Anticipating uncertainty mostly from data input to query output has long been a crucial task in science-based application domains such as RFID networks, radar sensor networks, GPS systems, and camera sensor networks. While these types of uncertain data streams were fed into current stream processing systems that enable monitoring apps, the results were unsatisfying, which is essential for tracking usage applications. Furthermore, due to the size of these data streams, exceptional performance for real-world applications was required, which required sophisticated data processing in an offline mode (Chen & Chen, 2020). Mining evolved as a response to the problem of uncertain quality results, and it has gained prominence in research due to its numerous applications for addressing a wide range of difficulties. Mining has received a lot of interest in the research of uncertain data streams because of its property of evaluating uncertain data using its characteristics (Li et al., 2018). This is due to the vast diversity of data collection strategies that are commonly utilized.
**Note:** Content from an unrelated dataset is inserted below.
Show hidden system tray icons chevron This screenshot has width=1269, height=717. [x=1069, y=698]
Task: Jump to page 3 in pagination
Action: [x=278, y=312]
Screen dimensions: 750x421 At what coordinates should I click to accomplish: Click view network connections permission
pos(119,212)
Many datasets were still noisier while mining uncertain data, posing a variety of issues therein dataset's processing, cleansing, as well as mining. Predictions necessitated the employment of a streaming approach which would both evaluate as well as rebuild the data whilst conducting adaptive cleaning on these uncertain streaming data (Wahab et al., 2021). This estimate generates error variances as well as uncertain probability density distributions. Generally, a wide range of online techniques should be presented for the available data as well as to find the missing data, which corresponds to the previously estimated errors. This results in higher error values from the given data in comparable circumstances and should be increased for each estimation. As a result, when processing the presented data, the mining approach must conduct cleansing and estimating to minimize error values (Han et al., 2018).
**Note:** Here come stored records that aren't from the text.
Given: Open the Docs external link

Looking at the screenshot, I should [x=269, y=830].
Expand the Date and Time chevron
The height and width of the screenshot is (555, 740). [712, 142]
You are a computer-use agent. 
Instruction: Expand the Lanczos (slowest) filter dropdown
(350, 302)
Data mining algorithms' results were typically influenced by flaws inside the raw data. Any attribute having a strong error rate, for example, is much less dependable during data mining than one having a moderate error rate. Even if distinct attributes, as well as recordings, might have to be handled diversely for mining operations, the overall quality of its basic findings for data mining tasks may suffer the consequences (Liang et al., 2019). While using a flexible model for the uncertainty that assumes a standard error for an unpredicted underlying data element. This also implies that the entire probability distribution function of that same information has been known, resulting in a system that is lower noise resistant. As a limited standard error for uncertainty data could be present in real-time applications, it has been shown that it is inefficient to solve these uncertainty values since it requires online techniques to perform data prediction and collection (Liu et al., 2012).